Diverse use of Data Analytics (DA) and Robotic Process Automation (RPA) is not unknown in this data driven world. Even though the number of businesses leveraging analytical tools to unleash the power of big data is over 50% of the industry, there are still a significant number of business areas or functions which steer away from this advancement. Among them, the internal audit function is one such area with relatively untapped potential of analytics, as it is still trying to explore the extent of its applicability and usefulness.
Being the third and final line of defense, it is key to prevent any business anomaly or risk appear or surpass a Chief Audit Executive’s (CAE) vision spectrum.

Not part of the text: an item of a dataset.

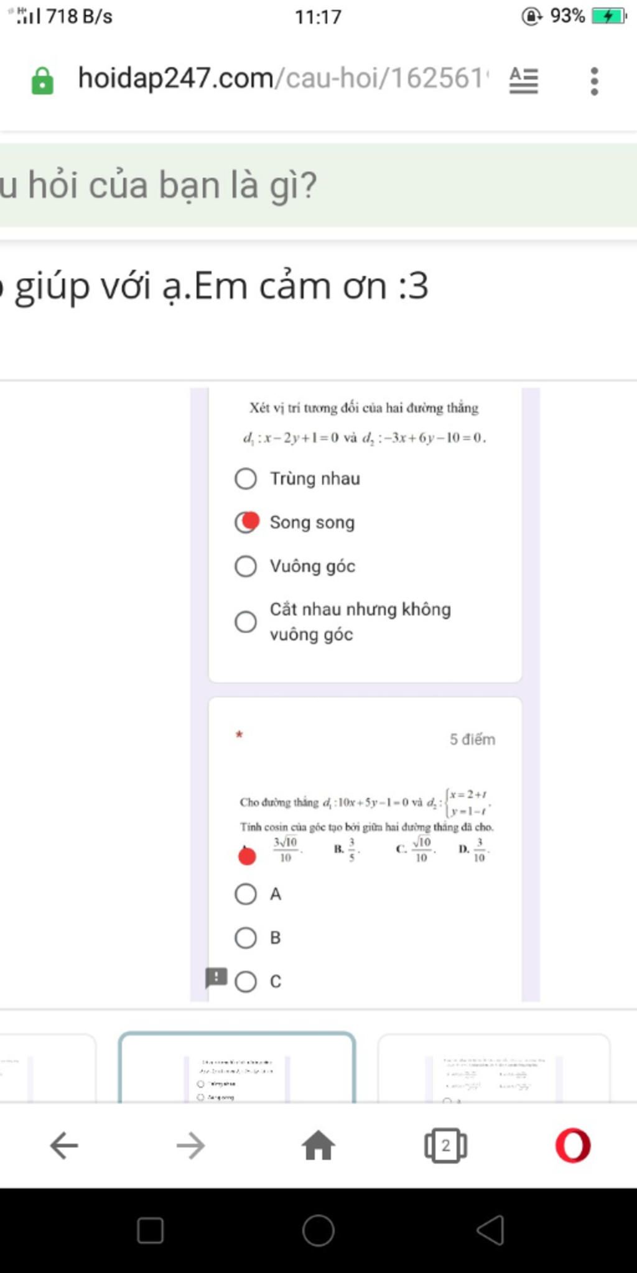Open reader mode icon in address bar
The height and width of the screenshot is (1273, 637).
pos(524,80)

Adapting to a world where decision making relies on data-driven technology does not appear to be an easy proposition for CAEs.

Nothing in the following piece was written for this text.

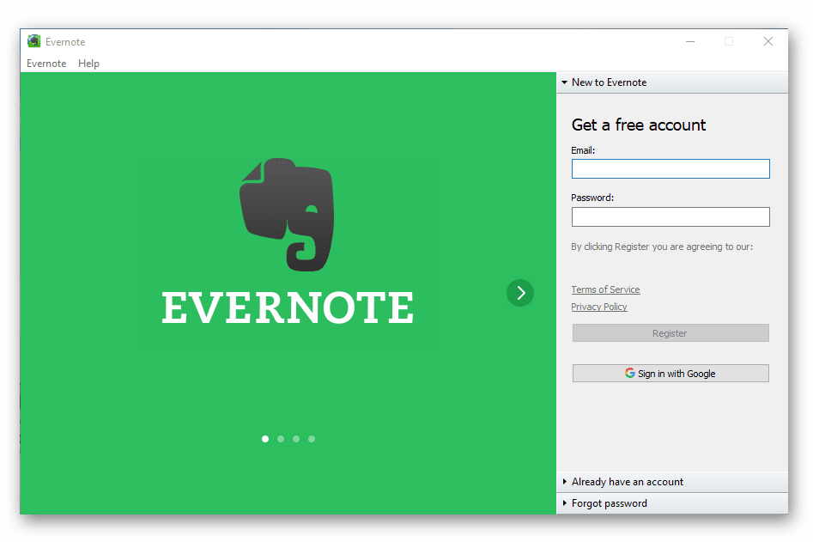
Task: Click the Evernote elephant logo in title bar
Action: click(33, 41)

Expectations from a CAE have risen to a different level; swifter detection of risks, red flags for process anomalies, caution for fraud, and continuous control monitoring are table stakes in the line of duty. As the gatekeeper of the final defense, internal audit evaluates risk management, compliance function, and all the other governance processes. And this is precisely where data has a significant role to play. Performing all these activities without any data intelligence aggravates the challenges. Auditors are used to sampling methods, extrapolating the results and treating them as issues, whereas the problem might lie within the hidden data. If you dig deeper you might be able to get to the root cause of the problem. The recording and visualization of metrics and review of every bit of data is pivotal to achieving success.
Now, why do we deem RPA and DA to be a necessity for CAEs? Because this is not about future, but these are very much being leveraged and relevant in the present. The tsunami of technology has taken over and it’s the world of big data where a lot of exciting things are happening! Everything we know of will become redundant and technology will take over, rather has already started taking the course. CAEs need to think and reflect on what can be done to stay relevant.
What can CAEs do to innovate, improve, and add value to the organization? As an auditor needs to connect to the audit committee, the board, peers, risk committee, the regulators, and stakeholders constantly, it directs that communication is key. Now-a-days no one is interested in knowing the sample size, every data is important, and they need assurance that no data within a process has been overlooked. DA and RPA come into picture to help derive value from the volume of data in such scenarios.
It is equally crucial to understand your expectations from such technological assets so that technology does not ruin the objective. To cite a few examples in which business functions are leveraging analytics; many financial organizations utilize algorithmic trading to sell or buy commodities as the system shows clients which are more likely to trade at given data points based on historical behavior; or human resource functions leverage in-built algorithms to select candidates, in fact a lawsuit against an application tracking system (ATS) was filed for an unknown glitch in the algorithm where it would not pick any profile of women with strong professional backgrounds for a higher position. Hence there are cases where the in-built algorithms might not be what was needed, and that is one of the challenges for auditors to focus on.
So, what steps can we take to make the giant leap in safeguarding the organization?
Firstly, it is core to understand the business objectives of your organization, which would grant you the flexibility to align your activities to the end goal. Take a stock of requirements and develop a well-defined strategy for innovation.
Equally significant is to understand the capabilities and skill matrix of the present group of auditors within the organization at a global level, to understand how relevant they are in the current scenario and based on this assessment introduce relevant training programs to enhance their skills and make them relevant. Ensure they have the business knowledge, basis which they can classify the technology or software being leveraged along with the pattern of data flow to arrive at the results.
CAEs need to build an infrastructure which not only supports the deployment of the automation technology but also facilitates ongoing maintenance and mitigation of any risks arising out of this.
Finally, a prototype of the operating model needs to be developed so that any variations in people, process, or technology can be linked or changed, to adjust with the current state. The new model should be a natural extension to the existing work model. But it is equally important to consider when and where the intervention is required.
As we take stock of the progress made in past few years, we realize that organizations are seriously analyzing and accepting the immense advantages from these artificial intelligence and machine learning tools and moving ahead of the curve with RPA and DA tools. These disruptive technologies continue gaining acceptance from early adopters, as they prove their capability, reaping benefits across the complete internal audit lifecycle. Organizations are stepping up to implement a systematic approach that considers the operating model, infrastructure and applicability across the IA lifecycle, and gradually launch pilot projects.
The most important aspects of adopting an automated analytical technology is:
It’s time that auditors balance their responsibilities, stay more vigilant and engage proactively - as organizations adapt to disruptive technology, and the second line of defense remodels its approach to control neutralizations and tests. This will help CAEs gain more confidence as an assurer and focus on risks associated with these technologies to keep the board abreast of the emerging risks and provide assurance that these risks are being addressed adequately.